▶ GIVEN PROBLEM: Collect each line of the records that contains the word "Click". Case counts, so match capital and small letters exactly.

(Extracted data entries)

******************************

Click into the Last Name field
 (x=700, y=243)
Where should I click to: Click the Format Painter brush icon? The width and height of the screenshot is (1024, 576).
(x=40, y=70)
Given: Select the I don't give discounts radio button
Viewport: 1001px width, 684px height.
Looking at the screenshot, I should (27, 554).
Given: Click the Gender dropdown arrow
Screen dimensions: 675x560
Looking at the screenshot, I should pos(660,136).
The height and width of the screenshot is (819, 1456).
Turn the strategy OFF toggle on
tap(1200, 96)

******************************

▶ FINISHED TASK:
Click into the Last Name field
Where should I click to: Click the Format Painter brush icon? The width and height of the screenshot is (1024, 576).
Given: Click the Gender dropdown arrow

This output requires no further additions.